There was a day and a time when having a college degree was worth something, because only a small group had it. When "everybody" has a college degree it becomes relatively worthless, since those with degrees are a dime a dozen. Our company got bought out by a 12000 employee corporation based out of England. They put this tremendous value on college degrees. We now have a bunch of them. One is same position as me, senior manufacturing engineer, which I probably really shouldn't be considered an engineer because all I have is a tool and die journeyman card and 27 years in the industry. I am top level program and process/machining support for our whole machine shop. He has no shop experience, never seen a CNC until 5 months ago, never ran as much as a drill press or a burr bench.
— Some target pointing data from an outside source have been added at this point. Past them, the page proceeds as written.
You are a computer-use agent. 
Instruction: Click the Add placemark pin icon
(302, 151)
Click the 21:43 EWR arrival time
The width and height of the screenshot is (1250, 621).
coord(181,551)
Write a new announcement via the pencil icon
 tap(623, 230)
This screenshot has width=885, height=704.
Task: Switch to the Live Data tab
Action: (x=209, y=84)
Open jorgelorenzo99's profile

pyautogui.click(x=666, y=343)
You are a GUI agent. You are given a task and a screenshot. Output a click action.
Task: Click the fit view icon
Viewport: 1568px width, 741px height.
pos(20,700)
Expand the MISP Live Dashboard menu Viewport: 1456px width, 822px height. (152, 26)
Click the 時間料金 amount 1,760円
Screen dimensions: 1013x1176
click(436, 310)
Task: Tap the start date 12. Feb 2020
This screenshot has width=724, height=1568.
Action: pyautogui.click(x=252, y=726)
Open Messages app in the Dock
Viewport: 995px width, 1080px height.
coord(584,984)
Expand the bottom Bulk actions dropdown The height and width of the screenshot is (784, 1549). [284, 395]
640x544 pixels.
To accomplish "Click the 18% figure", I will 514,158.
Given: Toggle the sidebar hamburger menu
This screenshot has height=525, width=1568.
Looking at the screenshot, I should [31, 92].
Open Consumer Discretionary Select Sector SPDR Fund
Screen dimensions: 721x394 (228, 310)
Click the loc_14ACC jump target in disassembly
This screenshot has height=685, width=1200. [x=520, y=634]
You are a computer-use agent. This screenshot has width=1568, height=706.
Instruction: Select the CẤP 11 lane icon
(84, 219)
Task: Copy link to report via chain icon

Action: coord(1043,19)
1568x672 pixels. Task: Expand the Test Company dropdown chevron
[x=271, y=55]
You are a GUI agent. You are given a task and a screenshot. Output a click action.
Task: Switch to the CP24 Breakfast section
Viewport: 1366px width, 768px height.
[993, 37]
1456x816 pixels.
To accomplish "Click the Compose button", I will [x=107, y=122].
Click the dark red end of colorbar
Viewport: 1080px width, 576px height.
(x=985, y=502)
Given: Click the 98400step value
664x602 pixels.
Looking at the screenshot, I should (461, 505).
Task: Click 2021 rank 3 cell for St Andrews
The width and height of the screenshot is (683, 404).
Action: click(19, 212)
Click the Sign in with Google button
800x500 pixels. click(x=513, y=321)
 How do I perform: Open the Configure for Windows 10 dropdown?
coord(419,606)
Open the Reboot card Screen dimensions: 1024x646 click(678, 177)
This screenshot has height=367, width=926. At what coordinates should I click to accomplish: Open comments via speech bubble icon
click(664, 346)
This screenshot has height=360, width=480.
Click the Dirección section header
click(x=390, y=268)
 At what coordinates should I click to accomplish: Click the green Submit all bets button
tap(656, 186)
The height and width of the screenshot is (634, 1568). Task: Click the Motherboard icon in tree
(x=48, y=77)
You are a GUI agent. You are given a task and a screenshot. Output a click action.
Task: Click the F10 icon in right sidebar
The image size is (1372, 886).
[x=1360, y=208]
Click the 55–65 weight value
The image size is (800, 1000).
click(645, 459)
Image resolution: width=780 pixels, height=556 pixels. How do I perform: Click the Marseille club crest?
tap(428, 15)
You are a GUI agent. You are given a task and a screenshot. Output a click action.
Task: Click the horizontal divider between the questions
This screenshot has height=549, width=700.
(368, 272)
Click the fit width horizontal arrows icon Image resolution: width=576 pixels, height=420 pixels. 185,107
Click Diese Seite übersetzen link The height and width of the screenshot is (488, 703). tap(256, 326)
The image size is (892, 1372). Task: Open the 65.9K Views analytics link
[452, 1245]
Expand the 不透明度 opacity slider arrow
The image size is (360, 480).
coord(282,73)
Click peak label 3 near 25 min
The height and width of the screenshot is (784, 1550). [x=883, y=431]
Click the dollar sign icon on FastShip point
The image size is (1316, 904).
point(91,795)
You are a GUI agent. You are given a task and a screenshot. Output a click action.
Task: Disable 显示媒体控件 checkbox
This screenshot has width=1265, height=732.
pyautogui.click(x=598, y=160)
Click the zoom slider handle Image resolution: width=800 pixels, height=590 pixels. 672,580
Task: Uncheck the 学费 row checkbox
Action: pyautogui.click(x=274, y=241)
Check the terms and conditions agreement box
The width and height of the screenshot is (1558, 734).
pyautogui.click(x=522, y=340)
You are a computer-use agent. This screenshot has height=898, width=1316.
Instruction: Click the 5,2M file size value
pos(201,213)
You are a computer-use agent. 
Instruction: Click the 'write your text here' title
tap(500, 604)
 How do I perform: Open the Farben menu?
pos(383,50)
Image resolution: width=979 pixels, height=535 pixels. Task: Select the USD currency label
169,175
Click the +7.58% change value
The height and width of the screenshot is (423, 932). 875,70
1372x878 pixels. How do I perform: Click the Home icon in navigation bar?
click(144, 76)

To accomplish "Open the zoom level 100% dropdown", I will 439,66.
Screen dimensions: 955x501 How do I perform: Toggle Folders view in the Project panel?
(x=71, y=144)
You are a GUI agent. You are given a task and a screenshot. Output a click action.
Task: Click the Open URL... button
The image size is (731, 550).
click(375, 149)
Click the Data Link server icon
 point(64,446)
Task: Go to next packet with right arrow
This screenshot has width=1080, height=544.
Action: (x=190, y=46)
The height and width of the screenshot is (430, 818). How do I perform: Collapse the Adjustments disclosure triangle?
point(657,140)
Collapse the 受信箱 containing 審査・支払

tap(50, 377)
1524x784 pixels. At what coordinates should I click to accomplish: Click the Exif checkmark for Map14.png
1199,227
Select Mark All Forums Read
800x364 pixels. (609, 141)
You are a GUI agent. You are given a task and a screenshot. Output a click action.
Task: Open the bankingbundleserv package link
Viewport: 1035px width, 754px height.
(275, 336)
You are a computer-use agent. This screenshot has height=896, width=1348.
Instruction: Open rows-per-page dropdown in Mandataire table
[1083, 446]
He makes up power points, charts, and does "lean manufacturing exercises". I make chips and sell-able product. Last time I checked we have never sold a chart or document, but we sell the hell out of cylinders. When everybody wants to go to college and be a "leader" but nobody is doing actual work, we are in for a rough ride.

3 ways to create wealth. Agriculture, mining, or manufacturing. EVERYTHING else, while necessary to a point, is not.


----------



## Lunatic Wrench (May 13, 2018)

T-Man 1066 said:


> There was a day and a time when having a college degree was worth something, because only a small group had it. When "everybody" has a college degree it becomes relatively worthless, since those with degrees are a dime a dozen. Our company got bought out by a 12000 employee corporation based out of England. They put this tremendous value on college degrees. We now have a bunch of them. One is same position as me, senior manufacturing engineer, which I probably really shouldn't be considered an engineer because all I have is a tool and die journeyman card and 27 years in the industry. I am top level program and process/machining support for our whole machine shop. He has no shop experience, never seen a CNC until 5 months ago, never ran as much as a drill press or a burr bench. He makes up power points, charts, and does "lean manufacturing exercises". I make chips and sell-able product. Last time I checked we have never sold a chart or document, but we sell the hell out of cylinders. When everybody wants to go to college and be a "leader" but nobody is doing actual work, we are in for a rough ride.
> 
> 3 ways to create wealth. Agriculture, mining, or manufacturing. EVERYTHING else, while necessary to a point, is not.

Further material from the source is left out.